La Russie exigera des garanties pour une paix durable en Ukraine.
Le vice-ministre russe des Affaires étrangères a déclaré que la Russie exhorterait l'Ukraine à maintenir sa neutralité afin de garantir une paix durable.

Selon RIA Novosti, le 17 mars, le vice-ministre russe des Affaires étrangères, Alexandre Grouchko, a déclaré dans un entretien avec Izvestia que, dans le cadre d'une solution globale au conflit en Ukraine, la Russie exigerait un futur accord comprenant de solides garanties de sécurité, notamment la neutralité de l'Ukraine et le refus des pays de l'OTAN d'accepter l'Ukraine comme membre de l'alliance.
« Si l'on parle d'une solution pacifique au conflit en Ukraine, il est évident qu'elle devra comporter un cadre. Nous exigerons que des garanties de sécurité inébranlables fassent partie intégrante de cet accord. Car seule la mise en place de ces garanties permettra d'instaurer une paix durable en Ukraine et, plus généralement, de renforcer la sécurité régionale.
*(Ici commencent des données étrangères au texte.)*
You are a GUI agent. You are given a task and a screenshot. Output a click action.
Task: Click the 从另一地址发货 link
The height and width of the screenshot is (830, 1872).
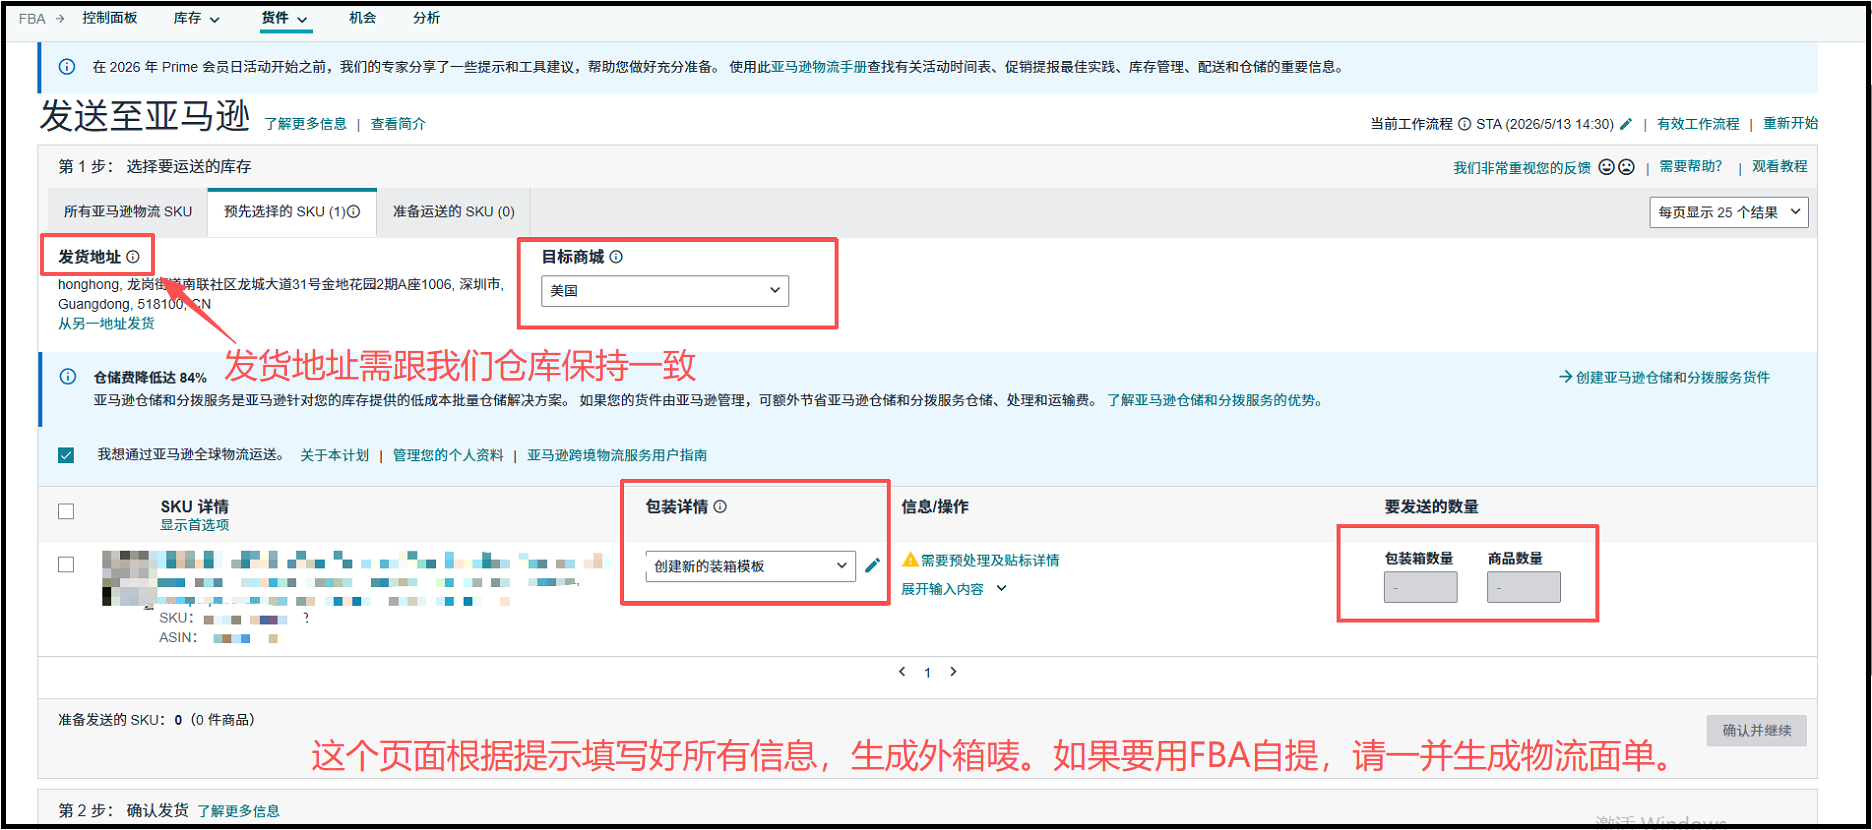click(106, 323)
Parmi ces garanties figurent la neutralité de l'Ukraine et le refus des pays de l'OTAN de reconnaître l'Ukraine comme membre de l'Alliance », a déclaré le vice-ministre russe des Affaires étrangères.
Alexander Grushko a expliqué qu'il s'agissait précisément de la clause figurant dans les projets d'accords mentionnés précédemment. « Quant aux discussions, elles n'ont évidemment pas encore eu lieu, puisqu'il n'y a actuellement aucune négociation », a-t-il précisé.
Le diplomate russe a également abordé la question de la possibilité de réduire la présence militaire américaine dans la région baltique.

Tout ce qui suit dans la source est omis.